*Exercise details*:
In the listing below, find the line containing "The image size is (190, 192)." and the line containing "Given: Click the helix spiral shelf icon". Repeat exactly those two lines and every line between them, nothing more.

[Start of section]

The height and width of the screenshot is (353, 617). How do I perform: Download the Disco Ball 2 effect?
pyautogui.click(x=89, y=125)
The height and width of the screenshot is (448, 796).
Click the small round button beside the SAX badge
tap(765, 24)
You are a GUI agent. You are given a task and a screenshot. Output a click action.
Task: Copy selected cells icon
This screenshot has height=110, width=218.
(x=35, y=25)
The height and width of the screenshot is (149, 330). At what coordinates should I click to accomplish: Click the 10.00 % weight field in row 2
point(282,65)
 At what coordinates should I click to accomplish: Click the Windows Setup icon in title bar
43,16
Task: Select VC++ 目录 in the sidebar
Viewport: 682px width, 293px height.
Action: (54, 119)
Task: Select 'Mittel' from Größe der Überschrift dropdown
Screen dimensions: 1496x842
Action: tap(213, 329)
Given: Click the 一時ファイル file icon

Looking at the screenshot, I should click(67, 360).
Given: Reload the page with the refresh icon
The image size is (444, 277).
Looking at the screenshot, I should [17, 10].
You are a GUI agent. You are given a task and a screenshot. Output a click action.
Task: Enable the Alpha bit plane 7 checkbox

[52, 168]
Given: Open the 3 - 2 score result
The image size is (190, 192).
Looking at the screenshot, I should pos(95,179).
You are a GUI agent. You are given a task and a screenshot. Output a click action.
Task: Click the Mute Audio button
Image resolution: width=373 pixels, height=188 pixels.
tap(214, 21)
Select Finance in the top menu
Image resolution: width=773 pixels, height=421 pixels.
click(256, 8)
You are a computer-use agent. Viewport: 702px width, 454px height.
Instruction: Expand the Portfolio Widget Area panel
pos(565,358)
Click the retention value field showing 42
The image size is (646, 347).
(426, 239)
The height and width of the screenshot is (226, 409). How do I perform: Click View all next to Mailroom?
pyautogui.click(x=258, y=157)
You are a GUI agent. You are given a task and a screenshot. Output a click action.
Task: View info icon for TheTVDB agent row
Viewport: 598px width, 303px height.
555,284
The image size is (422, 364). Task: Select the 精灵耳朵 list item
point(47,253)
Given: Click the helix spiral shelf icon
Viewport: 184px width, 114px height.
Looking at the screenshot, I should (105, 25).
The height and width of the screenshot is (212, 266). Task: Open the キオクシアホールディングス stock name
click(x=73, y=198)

[End of section]

*Written answer*:
The image size is (190, 192).
Looking at the screenshot, I should pos(95,179).
You are a GUI agent. You are given a task and a screenshot. Output a click action.
Task: Click the Mute Audio button
Image resolution: width=373 pixels, height=188 pixels.
tap(214, 21)
Select Finance in the top menu
Image resolution: width=773 pixels, height=421 pixels.
click(256, 8)
You are a computer-use agent. Viewport: 702px width, 454px height.
Instruction: Expand the Portfolio Widget Area panel
pos(565,358)
Click the retention value field showing 42
The image size is (646, 347).
(426, 239)
The height and width of the screenshot is (226, 409). How do I perform: Click View all next to Mailroom?
pyautogui.click(x=258, y=157)
You are a GUI agent. You are given a task and a screenshot. Output a click action.
Task: View info icon for TheTVDB agent row
Viewport: 598px width, 303px height.
555,284
The image size is (422, 364). Task: Select the 精灵耳朵 list item
point(47,253)
Given: Click the helix spiral shelf icon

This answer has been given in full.